- Problem to solve -
Reproduce the passage on Traub's biography of Benjamin from "Traub’s decision to" to "Korn called it.", updating it so that "Southern Jewish life" replaces "Southern Jewry".

- Document segment -
However, Traub differs when he takes a political and moral tone on Benjamin; rather than just analyzing his place in history, he is passing judgment on Benjamin. The publisher describes the biography as “A moral examination of one of the first Jewish senators, confidante to Jefferson Davis, and champion of the cause of slavery.” [33] Traub has an over fascination with placing modern labels on Benjamin. These speculations were one of the reasons that Benjamin did not want biographies written about him. He did not want biographers to create assumptions about his political career, role in the Confederacy, and personal life. Throughout his biography, Traub makes assumptions about Benjamin’s sexuality to add salaciousness to the biography, which does not add anything to his thesis or the point of the Jewish Lives series. Benjamin’s sexuality would only matter if he were an advocate for gay rights or a trailblazer. Still, Benjamin did not want anyone to know more than he presented publicly about his personal life.

Traub’s decision to ignore specific sources on Benjamin led to him including some factual historical errors in his book. Among the most significant problems for a book in a Jewish Lives series, Traub spends little time examining Benjamin’s possible connection to Judaism, the context of Southern Jewry of the time and especially, the rising anti-Jewish prejudice, anti-Semitism or Judeophobia as Korn called it.

Records from a data source
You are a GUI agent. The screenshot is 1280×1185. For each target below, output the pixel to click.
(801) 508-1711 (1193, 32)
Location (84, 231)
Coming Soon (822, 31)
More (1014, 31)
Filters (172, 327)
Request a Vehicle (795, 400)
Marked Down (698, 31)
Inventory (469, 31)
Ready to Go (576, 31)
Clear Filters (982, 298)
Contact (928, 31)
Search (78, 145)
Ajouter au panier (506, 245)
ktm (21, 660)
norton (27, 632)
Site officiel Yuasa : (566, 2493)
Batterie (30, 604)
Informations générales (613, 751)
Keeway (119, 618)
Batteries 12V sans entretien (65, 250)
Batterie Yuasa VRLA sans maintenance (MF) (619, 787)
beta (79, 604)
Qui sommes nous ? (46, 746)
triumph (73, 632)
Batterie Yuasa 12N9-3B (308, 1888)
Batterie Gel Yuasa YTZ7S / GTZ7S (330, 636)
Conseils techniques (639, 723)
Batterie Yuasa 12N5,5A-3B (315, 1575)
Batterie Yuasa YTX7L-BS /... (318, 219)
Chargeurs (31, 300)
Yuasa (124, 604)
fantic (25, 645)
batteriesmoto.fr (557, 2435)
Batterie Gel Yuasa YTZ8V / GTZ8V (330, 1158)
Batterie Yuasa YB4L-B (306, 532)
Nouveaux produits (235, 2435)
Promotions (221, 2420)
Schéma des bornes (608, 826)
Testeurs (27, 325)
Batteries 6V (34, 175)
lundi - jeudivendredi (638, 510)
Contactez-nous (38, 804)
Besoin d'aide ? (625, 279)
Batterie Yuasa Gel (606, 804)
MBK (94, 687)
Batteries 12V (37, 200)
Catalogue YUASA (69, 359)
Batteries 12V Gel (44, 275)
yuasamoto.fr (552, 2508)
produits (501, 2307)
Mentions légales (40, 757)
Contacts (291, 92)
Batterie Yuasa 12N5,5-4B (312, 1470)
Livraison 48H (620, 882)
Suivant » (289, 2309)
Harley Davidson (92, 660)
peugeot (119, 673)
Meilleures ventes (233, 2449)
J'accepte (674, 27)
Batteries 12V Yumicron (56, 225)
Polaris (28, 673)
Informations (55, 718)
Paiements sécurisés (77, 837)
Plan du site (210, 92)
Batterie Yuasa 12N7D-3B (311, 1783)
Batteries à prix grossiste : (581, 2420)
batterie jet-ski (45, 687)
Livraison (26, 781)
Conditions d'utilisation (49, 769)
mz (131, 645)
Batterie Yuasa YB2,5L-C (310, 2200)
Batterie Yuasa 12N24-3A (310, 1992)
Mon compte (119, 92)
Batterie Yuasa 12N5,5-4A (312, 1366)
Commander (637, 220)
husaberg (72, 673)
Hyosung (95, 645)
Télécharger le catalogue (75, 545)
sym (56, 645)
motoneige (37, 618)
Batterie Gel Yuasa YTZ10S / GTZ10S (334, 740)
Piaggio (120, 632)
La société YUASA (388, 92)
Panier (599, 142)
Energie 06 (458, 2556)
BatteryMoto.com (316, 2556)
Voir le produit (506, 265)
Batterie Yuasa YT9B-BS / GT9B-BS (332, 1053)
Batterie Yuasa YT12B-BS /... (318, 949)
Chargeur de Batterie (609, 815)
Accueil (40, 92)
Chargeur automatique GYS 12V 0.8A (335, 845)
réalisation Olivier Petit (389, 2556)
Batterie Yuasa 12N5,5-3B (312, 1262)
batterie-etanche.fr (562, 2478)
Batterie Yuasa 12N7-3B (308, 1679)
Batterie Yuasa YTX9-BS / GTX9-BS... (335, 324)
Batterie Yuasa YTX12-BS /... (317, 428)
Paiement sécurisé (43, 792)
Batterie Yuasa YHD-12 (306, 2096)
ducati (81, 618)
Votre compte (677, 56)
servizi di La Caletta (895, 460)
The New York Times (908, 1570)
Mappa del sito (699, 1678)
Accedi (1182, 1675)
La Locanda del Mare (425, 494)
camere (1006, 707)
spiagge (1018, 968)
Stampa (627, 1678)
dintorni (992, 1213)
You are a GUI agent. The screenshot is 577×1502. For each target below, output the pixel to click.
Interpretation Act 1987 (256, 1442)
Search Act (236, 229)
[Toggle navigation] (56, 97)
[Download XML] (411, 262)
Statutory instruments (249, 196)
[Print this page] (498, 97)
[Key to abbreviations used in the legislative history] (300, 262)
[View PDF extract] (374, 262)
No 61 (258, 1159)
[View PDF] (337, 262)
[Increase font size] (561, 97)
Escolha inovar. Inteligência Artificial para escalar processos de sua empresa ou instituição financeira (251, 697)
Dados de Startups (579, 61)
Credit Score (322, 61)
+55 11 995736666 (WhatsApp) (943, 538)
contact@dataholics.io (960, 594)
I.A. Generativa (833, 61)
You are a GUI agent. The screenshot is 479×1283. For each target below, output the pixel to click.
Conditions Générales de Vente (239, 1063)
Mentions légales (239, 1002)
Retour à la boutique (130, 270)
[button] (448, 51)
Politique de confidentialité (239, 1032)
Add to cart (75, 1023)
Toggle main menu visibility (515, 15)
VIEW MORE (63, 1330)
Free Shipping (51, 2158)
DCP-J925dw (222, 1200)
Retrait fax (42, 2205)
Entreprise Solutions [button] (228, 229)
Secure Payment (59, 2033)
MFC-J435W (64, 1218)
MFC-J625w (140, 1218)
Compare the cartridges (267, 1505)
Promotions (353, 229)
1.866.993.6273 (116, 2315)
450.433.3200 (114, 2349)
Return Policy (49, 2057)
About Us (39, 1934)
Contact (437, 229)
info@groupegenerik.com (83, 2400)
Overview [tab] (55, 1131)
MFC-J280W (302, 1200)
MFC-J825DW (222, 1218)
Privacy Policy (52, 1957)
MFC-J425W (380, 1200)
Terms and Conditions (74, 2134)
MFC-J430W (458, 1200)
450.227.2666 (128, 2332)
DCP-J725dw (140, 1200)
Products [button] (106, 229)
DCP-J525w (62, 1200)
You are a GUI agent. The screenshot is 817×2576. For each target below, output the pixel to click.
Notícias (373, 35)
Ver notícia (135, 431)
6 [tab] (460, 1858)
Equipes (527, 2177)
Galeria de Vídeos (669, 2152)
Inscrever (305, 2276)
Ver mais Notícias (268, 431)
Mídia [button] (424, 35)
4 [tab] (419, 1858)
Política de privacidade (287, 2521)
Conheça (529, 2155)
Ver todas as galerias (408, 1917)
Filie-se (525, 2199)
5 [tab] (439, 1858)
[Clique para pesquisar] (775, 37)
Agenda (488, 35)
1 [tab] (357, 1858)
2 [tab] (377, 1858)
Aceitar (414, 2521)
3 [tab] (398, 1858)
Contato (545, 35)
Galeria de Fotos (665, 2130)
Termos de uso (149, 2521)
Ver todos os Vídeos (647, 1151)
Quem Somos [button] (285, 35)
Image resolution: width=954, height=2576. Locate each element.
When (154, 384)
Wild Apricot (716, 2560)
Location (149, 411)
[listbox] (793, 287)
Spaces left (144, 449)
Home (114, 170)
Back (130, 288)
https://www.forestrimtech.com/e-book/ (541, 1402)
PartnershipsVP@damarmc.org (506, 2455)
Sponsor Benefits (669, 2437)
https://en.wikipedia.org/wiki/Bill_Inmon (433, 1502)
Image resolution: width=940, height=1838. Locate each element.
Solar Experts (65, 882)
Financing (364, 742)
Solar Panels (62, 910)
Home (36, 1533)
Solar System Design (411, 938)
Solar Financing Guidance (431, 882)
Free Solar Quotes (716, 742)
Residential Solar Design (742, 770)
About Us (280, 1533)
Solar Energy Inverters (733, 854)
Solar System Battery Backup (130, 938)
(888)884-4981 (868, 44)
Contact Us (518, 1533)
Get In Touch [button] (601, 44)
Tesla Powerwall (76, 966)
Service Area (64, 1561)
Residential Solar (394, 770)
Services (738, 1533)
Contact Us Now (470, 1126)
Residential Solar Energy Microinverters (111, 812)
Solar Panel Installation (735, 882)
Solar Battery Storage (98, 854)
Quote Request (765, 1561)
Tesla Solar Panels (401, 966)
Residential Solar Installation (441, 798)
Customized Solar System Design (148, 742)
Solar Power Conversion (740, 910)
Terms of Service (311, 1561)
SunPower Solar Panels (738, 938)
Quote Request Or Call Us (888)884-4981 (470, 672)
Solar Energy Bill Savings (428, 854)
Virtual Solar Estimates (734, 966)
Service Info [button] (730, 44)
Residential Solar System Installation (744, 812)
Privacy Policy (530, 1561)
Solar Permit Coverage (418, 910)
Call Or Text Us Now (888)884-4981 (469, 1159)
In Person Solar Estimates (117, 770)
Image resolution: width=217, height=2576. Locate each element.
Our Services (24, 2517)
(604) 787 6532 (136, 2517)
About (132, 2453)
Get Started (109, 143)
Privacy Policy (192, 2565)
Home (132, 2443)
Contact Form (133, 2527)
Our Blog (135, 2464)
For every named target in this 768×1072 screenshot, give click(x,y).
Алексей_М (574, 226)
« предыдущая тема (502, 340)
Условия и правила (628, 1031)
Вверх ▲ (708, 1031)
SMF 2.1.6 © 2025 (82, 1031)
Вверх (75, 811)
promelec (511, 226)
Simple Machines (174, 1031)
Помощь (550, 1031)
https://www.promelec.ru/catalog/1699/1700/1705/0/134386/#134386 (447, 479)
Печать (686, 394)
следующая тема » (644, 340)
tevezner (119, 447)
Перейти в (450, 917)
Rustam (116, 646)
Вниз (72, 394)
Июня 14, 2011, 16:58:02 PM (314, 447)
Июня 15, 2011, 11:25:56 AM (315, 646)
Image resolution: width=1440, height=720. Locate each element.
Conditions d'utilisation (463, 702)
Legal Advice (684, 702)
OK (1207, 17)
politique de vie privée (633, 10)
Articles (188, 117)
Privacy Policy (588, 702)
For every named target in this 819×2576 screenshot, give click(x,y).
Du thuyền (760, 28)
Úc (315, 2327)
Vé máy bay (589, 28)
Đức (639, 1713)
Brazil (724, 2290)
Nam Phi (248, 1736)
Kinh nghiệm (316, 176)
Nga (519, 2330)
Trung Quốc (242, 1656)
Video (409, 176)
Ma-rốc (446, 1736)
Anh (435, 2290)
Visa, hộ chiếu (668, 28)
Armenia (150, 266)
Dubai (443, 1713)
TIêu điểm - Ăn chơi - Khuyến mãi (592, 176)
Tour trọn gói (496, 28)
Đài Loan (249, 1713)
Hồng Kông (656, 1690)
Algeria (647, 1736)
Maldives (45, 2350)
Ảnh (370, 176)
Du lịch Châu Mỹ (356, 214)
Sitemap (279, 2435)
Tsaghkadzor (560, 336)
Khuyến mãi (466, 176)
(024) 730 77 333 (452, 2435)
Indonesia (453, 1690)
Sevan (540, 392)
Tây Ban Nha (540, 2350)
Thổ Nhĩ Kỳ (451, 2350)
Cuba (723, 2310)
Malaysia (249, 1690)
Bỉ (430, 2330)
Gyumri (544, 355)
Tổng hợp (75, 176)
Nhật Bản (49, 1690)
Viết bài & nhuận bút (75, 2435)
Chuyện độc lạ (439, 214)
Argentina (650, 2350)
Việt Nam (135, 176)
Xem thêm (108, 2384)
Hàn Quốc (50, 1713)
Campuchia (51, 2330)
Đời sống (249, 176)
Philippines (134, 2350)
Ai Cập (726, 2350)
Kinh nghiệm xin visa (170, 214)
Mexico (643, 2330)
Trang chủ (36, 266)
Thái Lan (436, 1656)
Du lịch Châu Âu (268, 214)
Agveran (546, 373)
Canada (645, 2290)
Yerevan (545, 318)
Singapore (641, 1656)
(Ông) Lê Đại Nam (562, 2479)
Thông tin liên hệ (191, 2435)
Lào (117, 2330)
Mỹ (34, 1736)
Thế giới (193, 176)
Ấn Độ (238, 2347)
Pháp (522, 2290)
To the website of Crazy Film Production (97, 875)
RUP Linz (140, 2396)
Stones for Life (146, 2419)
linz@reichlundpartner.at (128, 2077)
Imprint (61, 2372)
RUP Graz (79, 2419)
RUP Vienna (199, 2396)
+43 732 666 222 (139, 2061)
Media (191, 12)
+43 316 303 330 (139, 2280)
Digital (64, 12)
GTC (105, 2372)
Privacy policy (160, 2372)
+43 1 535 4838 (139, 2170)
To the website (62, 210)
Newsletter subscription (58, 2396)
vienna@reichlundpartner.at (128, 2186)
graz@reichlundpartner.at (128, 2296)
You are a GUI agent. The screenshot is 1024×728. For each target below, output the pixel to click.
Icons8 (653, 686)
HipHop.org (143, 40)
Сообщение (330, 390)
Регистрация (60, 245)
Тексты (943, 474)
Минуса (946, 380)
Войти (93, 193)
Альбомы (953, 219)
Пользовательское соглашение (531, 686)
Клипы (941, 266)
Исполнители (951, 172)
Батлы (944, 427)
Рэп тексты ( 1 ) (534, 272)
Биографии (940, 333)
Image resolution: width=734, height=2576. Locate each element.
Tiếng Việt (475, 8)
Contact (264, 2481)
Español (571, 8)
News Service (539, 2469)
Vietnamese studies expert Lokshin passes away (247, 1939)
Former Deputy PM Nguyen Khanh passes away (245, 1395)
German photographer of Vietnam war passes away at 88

- Output for this task -
Traub’s decision to ignore specific sources on Benjamin led to him including some factual historical errors in his book. Among the most significant problems for a book in a Jewish Lives series, Traub spends little time examining Benjamin’s possible connection to Judaism, the context of Southern Jewish life of the time and especially, the rising anti-Jewish prejudice, anti-Semitism or Judeophobia as Korn called it.